Back in the day, a congressman could debate a member of the opposing party on the House floor, only to grab a beer with him after the work day ended! Isn’t that swell?
They used to let bygones be bygones. It was a simpler time — and it’s now a cliché in politics that we should be striving to return to those good old days.
But guess what?
After seeing Senator Mitch McConnell and President Joe Biden slapping each other’s backs in Kentucky on Wednesday, the only thing both sides of the aisle might be able to agree on is that bipartisanship is overrated.

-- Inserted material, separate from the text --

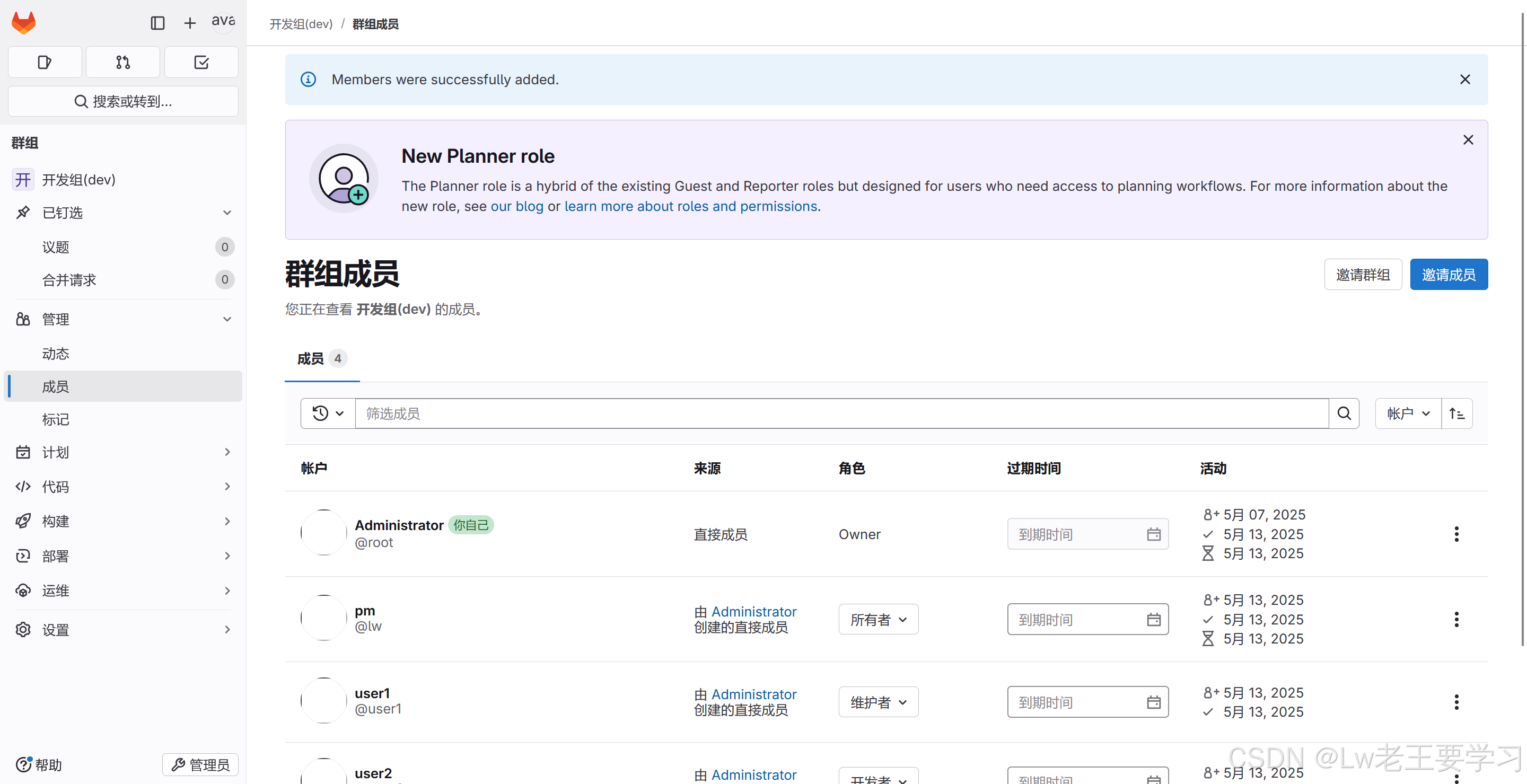Open the 'our blog' link
Viewport: 1527px width, 784px height.
pos(516,206)
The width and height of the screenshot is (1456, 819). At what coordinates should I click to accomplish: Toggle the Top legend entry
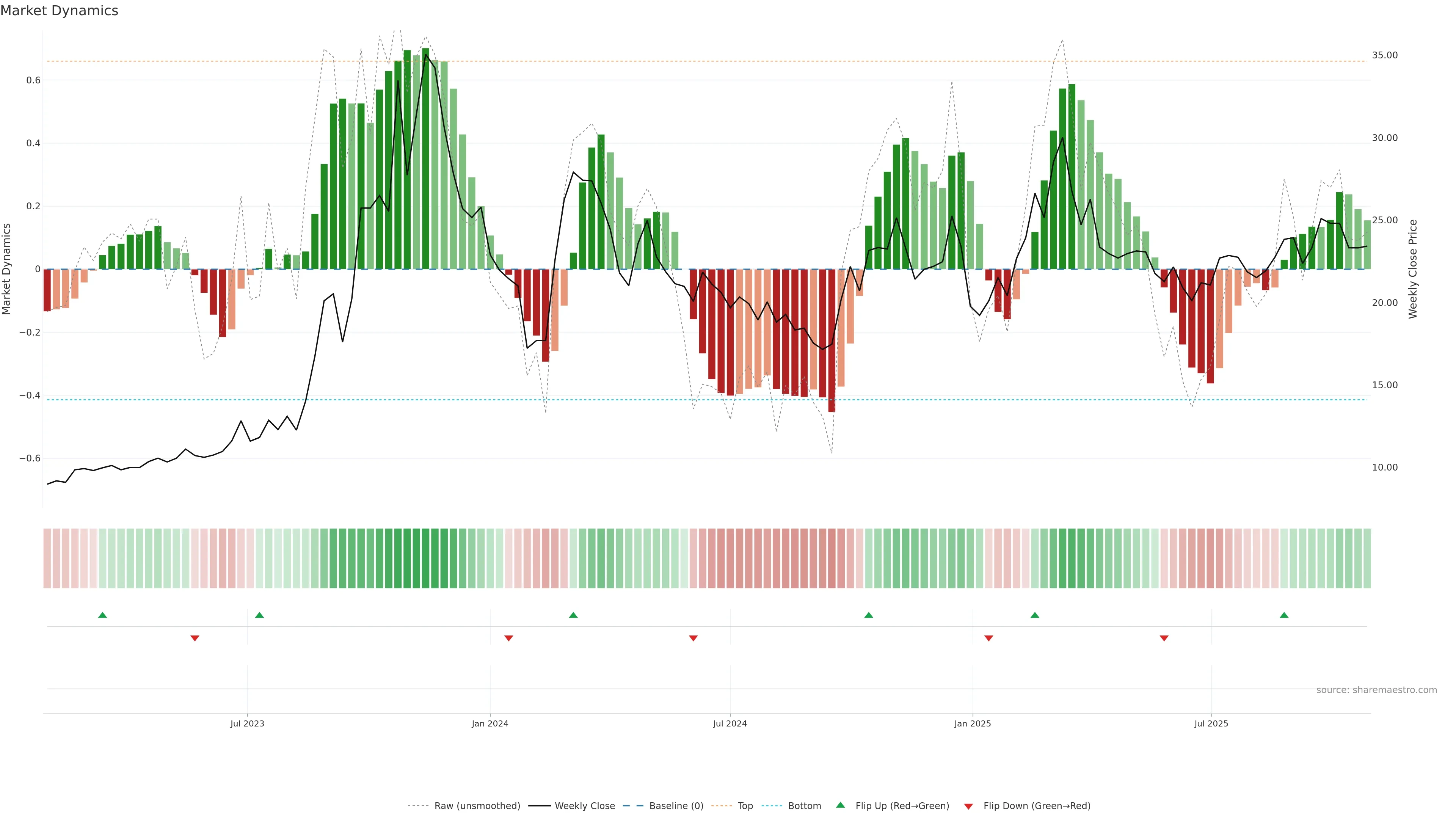click(x=745, y=806)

The president landed in Covington, Kentucky, to tout the $1.2 trillion infrastructure bill he signed into law in 2021. He also wanted to thank McConnell for his help in getting the monstrosity through the Senate.

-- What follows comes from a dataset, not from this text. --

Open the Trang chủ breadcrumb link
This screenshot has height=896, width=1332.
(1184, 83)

CNN described the scene as a “stark message of bipartisanship and pragmatism sent by Biden and McConnell.” But does anyone actually buy that?

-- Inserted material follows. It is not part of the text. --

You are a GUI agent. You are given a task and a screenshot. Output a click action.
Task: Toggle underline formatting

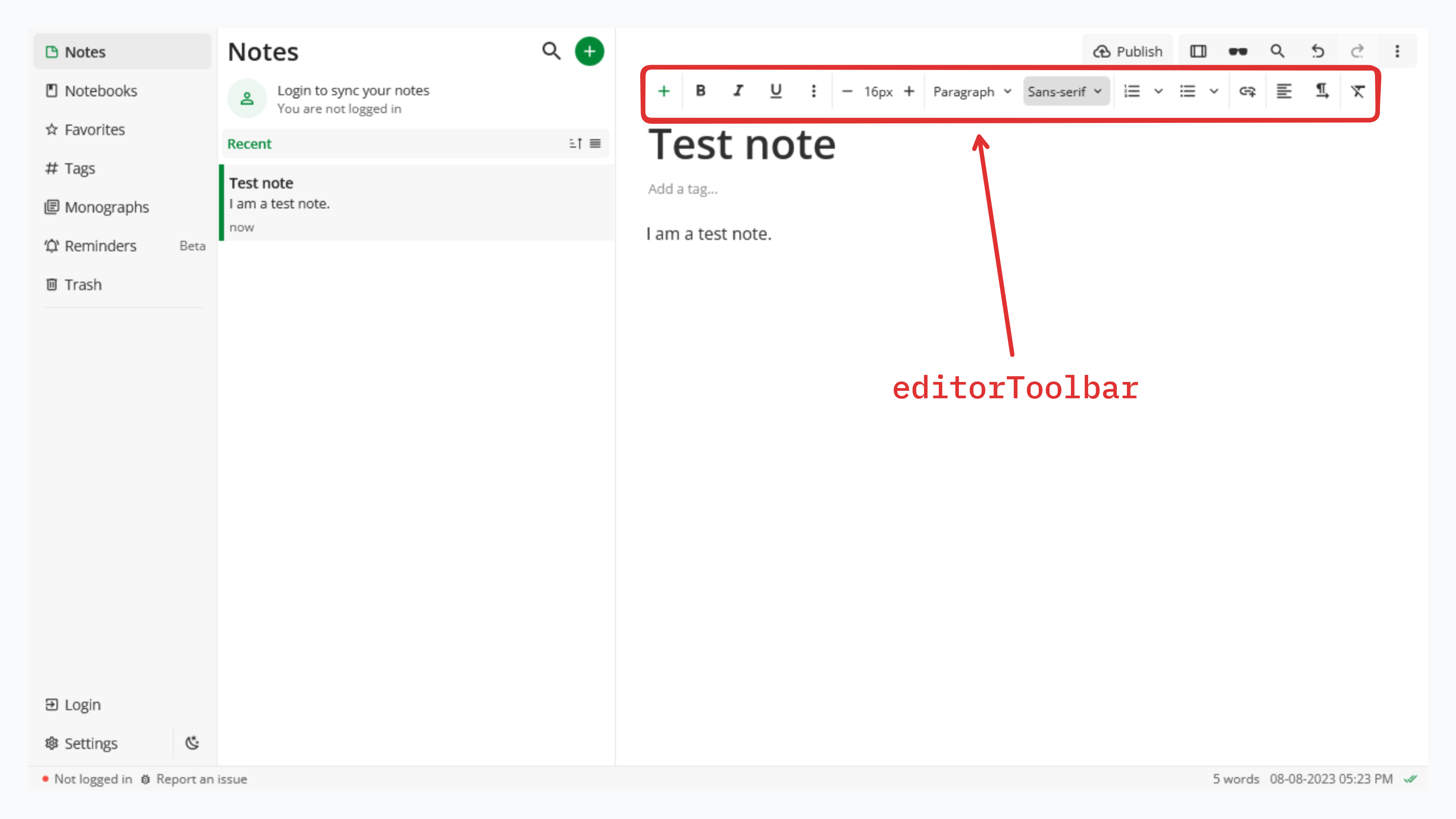(775, 91)
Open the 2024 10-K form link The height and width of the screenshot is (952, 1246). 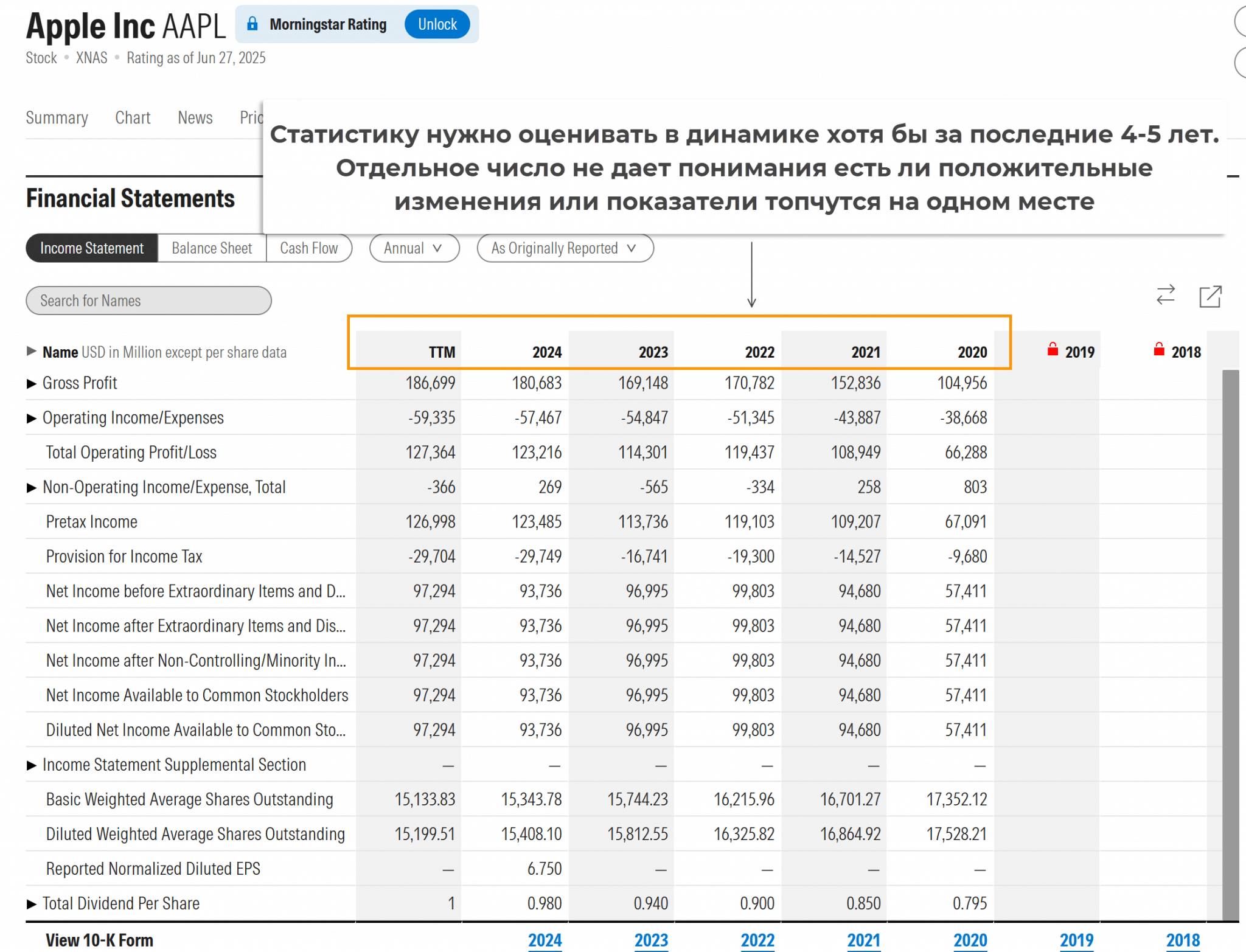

For Republicans, this PR stunt is just further proof that Mitch McConnell is a creature of the Swamp. The case against Mitch and his “RINO” ways was compelling even before he greeted Joe Biden at the Cincinnati Northern Kentucky International Airport with a giant adoring smile spread across his face, to celebrate the passage of an egregiously expensive state expenditure.
And before the Christmas break, McConnell helped Democrats push through the pork-filled $1.7 trillion omnibus bill — complete with $47 billion in additional aid for Ukraine, $3.6 million for a Michelle Obama walking trail in Georgia and $3 million for bee-friendly highways.
Perhaps that spending boondoggle can be chalked up as bipartisan “pragmatism” brought to you courtesy of Biden, McConnell and other ancient, white-haired spendthrifts in DC.
If McConnell’s backing of the omnibus bill wasn’t enough of a slap in the face to conservative voters, this cringeworthy love-fest between the two octogenarians certainly sealed the deal.
Biden laid the praise on thick for his friend McConnell. And why shouldn’t he? At this point, McConnell has done more for Joe Biden’s agenda than most of the Democrats in his party.
“He’s a man of his word,” the president told the crowd at the Brent Spence Bridge. “When he gives you his word, you can take it to the bank, you can count on it, and he’s willing to find common ground to get things done for the country. So thank you, Mitch. Thank you.”
I’m glad at least someone feels as though they can take Mitch McConnell at his word. The rest of us won’t make that mistake again.
If any Americans still think that “bipartisan” publicity stunts by power-hungry politicians are worth celebrating — well, I have a giant bridge I’d like to sell you.